=== Фрагмент источника ===
Наконец, весьма приятно рассказать о людях, без профессионализма и огромного творческого вклада которых эта книга не состоялась бы. Данное издание – плод большого труда целого коллектива. Я чрезвычайно благодарен главному редактору ИД ВШЭ Валерию Анашвили, поверившему мне как автору задолго до завершения текста. Именно его упорству и даже смелости я обязан тем, что Издательский дом решился вложить в эту книгу ощутимые силы и средства. Если читатель найдет язык книги легким, а факты тщательно выверенными, то это заслуга редактора Татьяны Соколовой. Очень удобный макет, компонующий тексты основного рассказа, цитат и подписей, и восхитительную обложку придумал художник Валерий Коршунов; а чтобы воплотить его замысел, понадобился профессионализм верстальщицы Светланы Родионовой. Немало труда приложили корректор Ольга Ростковская и менеджер по правам Дмитрий Корниенко, а дирижером этого сложного редакционного «оркестра» стала заведующая книжной редакцией Елена Бережнова.

=== Показанные данные ===
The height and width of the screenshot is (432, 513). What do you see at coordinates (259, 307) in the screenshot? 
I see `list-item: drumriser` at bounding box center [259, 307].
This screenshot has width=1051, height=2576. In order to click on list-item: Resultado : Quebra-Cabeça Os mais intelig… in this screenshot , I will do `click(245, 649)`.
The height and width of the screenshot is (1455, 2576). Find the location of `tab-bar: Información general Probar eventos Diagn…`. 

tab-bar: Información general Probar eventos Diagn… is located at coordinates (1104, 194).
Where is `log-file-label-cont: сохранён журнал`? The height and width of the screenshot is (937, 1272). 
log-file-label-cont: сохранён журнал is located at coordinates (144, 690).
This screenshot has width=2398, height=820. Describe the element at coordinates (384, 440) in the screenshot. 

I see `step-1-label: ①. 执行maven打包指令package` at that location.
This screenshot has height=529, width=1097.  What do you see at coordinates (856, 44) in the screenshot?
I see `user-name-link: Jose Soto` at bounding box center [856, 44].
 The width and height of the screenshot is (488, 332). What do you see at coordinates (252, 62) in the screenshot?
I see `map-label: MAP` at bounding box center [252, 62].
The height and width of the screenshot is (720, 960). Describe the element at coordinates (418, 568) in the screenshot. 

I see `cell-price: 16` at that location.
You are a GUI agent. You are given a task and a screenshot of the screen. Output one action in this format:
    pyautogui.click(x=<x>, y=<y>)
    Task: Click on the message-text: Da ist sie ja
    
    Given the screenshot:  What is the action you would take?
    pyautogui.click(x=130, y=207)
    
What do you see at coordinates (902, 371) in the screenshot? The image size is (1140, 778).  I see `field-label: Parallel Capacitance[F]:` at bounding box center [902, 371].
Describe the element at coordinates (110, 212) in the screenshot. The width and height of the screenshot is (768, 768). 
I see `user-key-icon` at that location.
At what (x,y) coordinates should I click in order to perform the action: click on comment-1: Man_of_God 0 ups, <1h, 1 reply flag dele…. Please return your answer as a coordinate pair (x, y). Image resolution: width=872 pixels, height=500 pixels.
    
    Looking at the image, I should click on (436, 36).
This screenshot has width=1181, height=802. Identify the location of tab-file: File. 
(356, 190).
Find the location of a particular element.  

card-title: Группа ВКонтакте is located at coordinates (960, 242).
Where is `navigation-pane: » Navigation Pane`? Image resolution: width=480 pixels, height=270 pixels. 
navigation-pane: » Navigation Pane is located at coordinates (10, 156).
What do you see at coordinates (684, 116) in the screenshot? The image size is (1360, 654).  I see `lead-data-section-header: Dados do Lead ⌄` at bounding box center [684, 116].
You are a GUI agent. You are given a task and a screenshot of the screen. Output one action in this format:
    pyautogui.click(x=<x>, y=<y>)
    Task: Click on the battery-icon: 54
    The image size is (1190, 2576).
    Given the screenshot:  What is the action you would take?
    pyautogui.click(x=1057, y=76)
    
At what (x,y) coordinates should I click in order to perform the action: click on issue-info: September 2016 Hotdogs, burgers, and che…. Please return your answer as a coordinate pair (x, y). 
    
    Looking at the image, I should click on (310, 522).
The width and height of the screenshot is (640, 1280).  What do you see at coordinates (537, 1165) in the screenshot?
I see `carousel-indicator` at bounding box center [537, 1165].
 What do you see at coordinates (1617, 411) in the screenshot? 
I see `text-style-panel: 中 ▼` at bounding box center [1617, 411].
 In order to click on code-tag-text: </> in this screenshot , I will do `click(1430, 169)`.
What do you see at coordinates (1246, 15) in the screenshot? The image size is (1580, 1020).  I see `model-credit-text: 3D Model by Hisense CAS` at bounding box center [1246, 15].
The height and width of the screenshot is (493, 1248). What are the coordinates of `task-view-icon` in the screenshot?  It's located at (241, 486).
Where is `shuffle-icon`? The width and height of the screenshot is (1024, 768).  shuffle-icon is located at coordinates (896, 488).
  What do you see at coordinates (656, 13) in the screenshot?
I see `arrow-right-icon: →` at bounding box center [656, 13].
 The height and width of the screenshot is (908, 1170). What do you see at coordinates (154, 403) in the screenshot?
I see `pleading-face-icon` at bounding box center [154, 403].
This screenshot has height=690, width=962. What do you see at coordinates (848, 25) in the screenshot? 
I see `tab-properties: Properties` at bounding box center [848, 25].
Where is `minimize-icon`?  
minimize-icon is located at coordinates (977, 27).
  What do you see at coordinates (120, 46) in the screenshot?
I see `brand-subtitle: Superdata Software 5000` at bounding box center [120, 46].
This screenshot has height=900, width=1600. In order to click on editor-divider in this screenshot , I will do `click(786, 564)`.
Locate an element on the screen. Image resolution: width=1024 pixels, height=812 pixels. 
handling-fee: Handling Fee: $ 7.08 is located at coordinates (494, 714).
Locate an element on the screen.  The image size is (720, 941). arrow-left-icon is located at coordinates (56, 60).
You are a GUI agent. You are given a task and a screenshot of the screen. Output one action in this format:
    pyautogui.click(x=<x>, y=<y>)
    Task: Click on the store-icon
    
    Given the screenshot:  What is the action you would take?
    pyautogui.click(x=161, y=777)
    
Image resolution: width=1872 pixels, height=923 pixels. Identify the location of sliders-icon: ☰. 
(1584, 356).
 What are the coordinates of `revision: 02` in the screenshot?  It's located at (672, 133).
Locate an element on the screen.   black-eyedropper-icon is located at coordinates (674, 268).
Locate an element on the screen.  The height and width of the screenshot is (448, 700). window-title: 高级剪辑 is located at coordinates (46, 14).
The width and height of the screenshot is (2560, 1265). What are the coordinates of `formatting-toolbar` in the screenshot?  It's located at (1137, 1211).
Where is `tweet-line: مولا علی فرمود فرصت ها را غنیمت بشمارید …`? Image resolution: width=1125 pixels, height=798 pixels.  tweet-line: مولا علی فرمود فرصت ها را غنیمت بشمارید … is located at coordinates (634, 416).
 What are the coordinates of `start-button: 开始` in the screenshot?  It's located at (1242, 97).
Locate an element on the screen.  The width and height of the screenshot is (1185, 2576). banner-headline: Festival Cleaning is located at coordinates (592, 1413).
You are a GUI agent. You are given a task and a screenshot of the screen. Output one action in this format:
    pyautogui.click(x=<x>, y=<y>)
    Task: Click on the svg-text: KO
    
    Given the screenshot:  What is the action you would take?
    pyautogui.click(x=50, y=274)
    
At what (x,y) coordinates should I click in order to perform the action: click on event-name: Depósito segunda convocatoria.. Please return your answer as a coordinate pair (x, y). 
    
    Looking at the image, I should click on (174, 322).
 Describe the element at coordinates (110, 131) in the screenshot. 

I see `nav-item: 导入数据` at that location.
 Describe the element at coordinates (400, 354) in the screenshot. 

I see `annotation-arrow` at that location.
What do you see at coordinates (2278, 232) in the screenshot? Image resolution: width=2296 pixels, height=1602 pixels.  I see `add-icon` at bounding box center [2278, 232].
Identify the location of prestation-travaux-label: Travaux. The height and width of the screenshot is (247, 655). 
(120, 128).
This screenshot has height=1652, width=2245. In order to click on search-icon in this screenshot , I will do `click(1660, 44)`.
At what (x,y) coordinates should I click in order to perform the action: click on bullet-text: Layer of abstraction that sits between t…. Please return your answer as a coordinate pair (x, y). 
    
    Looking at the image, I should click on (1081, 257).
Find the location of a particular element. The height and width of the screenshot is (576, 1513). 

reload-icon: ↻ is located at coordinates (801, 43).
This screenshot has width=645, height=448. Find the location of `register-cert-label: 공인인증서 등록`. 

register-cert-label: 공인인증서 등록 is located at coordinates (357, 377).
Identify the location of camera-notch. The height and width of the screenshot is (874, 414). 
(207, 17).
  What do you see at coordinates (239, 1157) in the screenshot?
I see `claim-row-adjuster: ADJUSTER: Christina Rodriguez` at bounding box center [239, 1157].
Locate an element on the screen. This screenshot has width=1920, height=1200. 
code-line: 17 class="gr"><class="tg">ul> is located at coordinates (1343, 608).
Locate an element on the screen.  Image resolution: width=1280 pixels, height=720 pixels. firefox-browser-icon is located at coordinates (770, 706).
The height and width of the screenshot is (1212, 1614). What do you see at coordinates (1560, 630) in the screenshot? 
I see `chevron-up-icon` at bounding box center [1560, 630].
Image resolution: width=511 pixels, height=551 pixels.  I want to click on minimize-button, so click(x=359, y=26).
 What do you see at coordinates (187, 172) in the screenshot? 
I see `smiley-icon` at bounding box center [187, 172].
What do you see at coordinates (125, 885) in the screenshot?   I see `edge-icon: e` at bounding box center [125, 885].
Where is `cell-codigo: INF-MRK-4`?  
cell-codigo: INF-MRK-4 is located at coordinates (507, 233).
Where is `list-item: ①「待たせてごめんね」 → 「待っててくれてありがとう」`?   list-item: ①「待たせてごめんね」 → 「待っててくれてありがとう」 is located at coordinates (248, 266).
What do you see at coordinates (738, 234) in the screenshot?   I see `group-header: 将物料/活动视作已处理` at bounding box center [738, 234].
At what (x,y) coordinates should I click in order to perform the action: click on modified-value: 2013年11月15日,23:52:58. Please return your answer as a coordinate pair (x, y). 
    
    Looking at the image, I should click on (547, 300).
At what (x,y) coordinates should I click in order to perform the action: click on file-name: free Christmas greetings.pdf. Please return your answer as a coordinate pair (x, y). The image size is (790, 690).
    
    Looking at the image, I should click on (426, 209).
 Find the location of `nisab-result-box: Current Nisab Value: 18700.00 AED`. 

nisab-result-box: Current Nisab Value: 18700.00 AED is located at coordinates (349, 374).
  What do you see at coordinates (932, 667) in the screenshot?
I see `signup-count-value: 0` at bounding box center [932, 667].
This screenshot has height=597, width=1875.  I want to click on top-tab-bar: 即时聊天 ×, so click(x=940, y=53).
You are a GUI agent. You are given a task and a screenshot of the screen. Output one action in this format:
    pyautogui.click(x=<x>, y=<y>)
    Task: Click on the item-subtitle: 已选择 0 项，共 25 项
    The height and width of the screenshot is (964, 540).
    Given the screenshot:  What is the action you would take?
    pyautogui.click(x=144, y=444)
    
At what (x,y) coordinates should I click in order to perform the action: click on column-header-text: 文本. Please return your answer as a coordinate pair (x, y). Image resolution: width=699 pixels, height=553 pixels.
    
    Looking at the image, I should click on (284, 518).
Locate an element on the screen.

=== Пункт задания ===
Ответьте по фрагменту источника на вопросы:
1. Какую должность занимает Валерий Анашвили?
2. Кто придумал макет и обложку книги?
3. Кто стал дирижером редакционного «оркестра»?

=== Результат выполнения ===
1. Главный редактор ИД ВШЭ.
2. Художник Валерий Коршунов.
3. Заведующая книжной редакцией Елена Бережнова.